- [What the exercise asks]: Name every Miami University president mentioned in the article on the Snowball Rebellion below.

- [Text section]:
'Snowball Rebellion' rocked Oxford campus in 1848
By Jim Blount
A student prank went astray in the winter of 1848 and the ensuing discipline thinned enrollment at Miami University and threatened the future of the Oxford institution that a few years earlier had been one of the largest in the nation. The event has been labeled "the Snowball Rebellion."
The incident at a university later proudly known as "the mother of fraternities" had its origin seven years earlier when Miami's first president, Robert Hamilton Bishop, was replaced by George Junkin. It was an acrimonious change with Junkin expected to be a tougher disciplinarian.
That year trustees also adopted a resolution that said that "faculty be requested to require every student . . . known to be connected with a secret and invisible society . . . to withdraw" and it is "unlawful for any student in the future to become a member."
The 1841 resolution was a reaction to the fraternity movement that began in Oxford in 1835. Three years later, "Miami University had become the fourth largest university in the nation, with an enrollment of 250 students, exceeded only by the enrollments at Harvard, Yale and Dartmouth," wrote Dr. Phillip R. Shriver in his 1998 book, Miami University: A Personal History.
Junkin, an ardent pro-slavery advocate, didn't last long. He was replaced in 1845 by Erasmus D. McMaster, who, like previous Miami presidents, was a Presbyterian clergyman.
"In the mid-1840's President McMaster was having troubles," wrote Walter Havighurst in The Miami Years. "Controversy over the Mexican War divided the college, and epidemics of smallpox and cholera made it uneasy. The long quarrel between the faculty and the fraternity-ridden literary societies hung over the campus like a cloud. It was a restive, smoldering college."
That atmosphere set the stage for the spontaneous "Snowball Rebellion."
Wednesday evening, Jan. 12, 1848, "it all began innocently enough," said Shriver, "when a dozen Miami students returned from downtown Oxford where they had attended a church prayer meeting -- hardly a likely place for a rebellion to begin. It had been snowing . . . and the campus was covered with a thick blanket of snow."

- [Data lines]:
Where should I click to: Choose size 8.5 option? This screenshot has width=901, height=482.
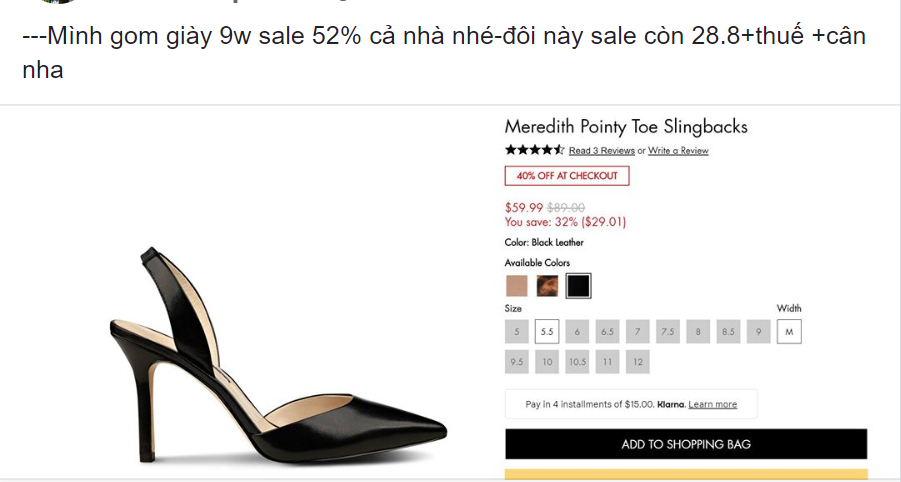click(x=728, y=332)
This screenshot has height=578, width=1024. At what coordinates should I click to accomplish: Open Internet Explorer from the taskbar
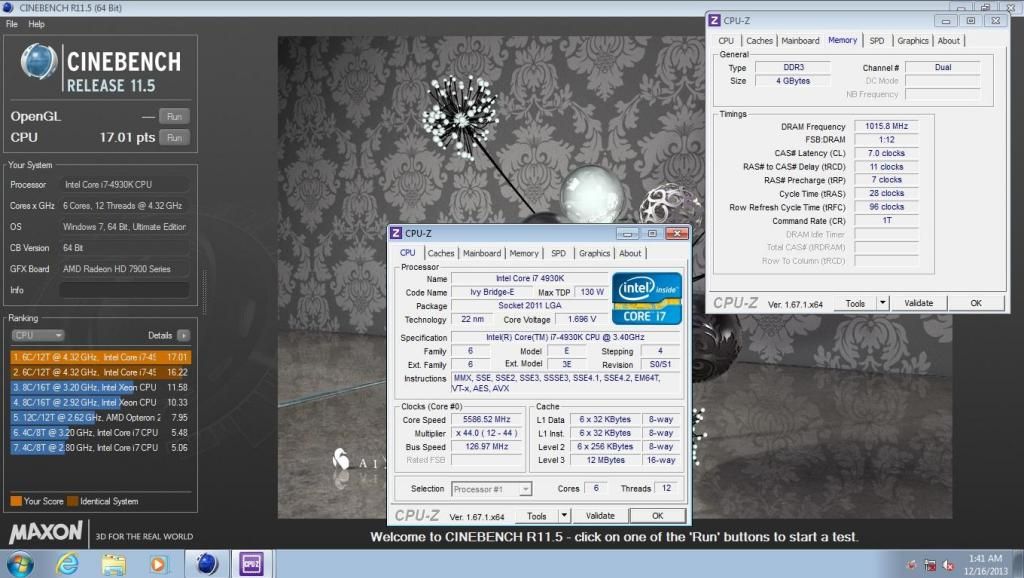pos(68,563)
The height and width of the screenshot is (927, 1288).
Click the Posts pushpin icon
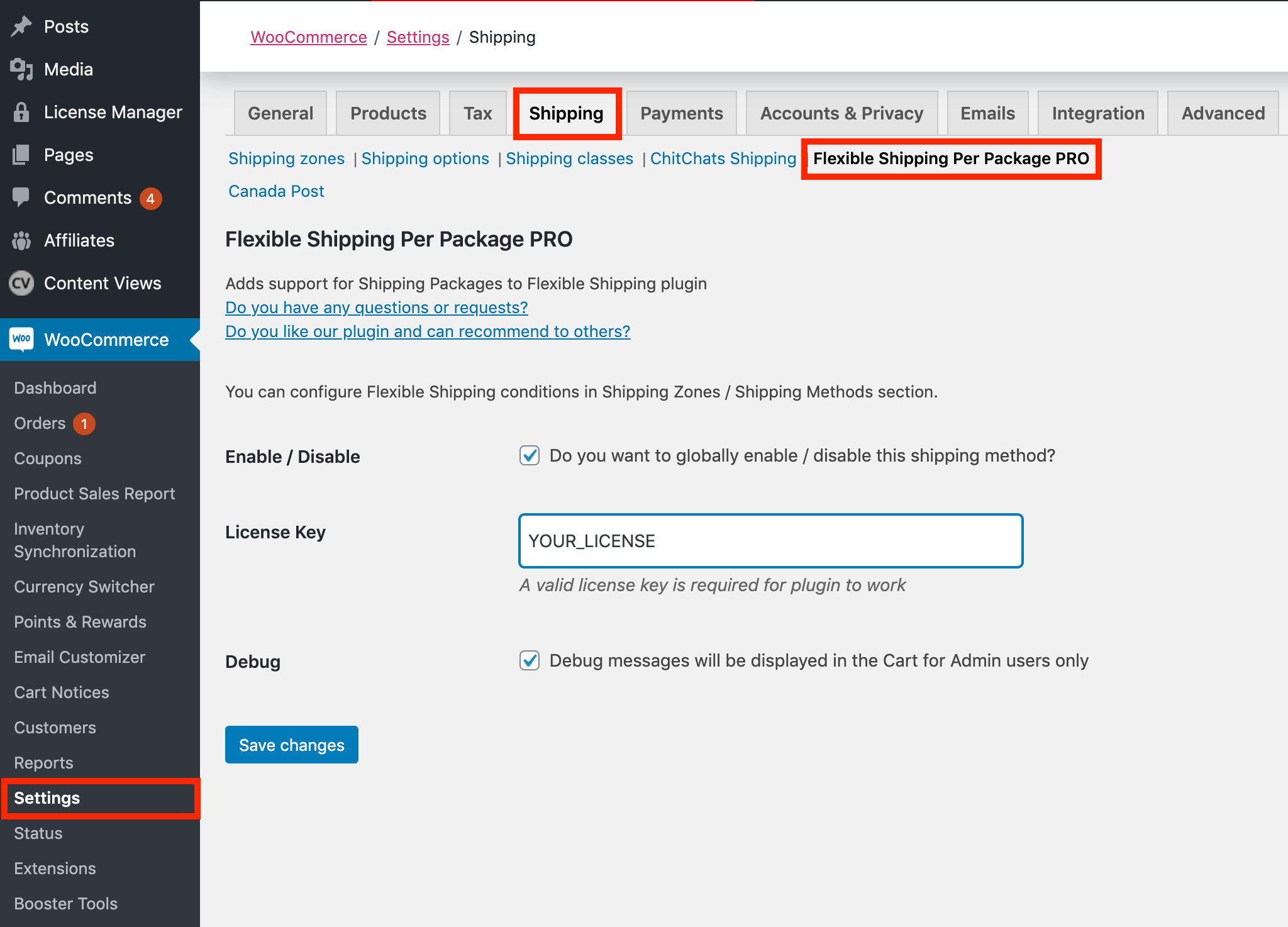pyautogui.click(x=21, y=26)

- [Output below]: Robert Hamilton Bishop, George Junkin, Erasmus D. McMaster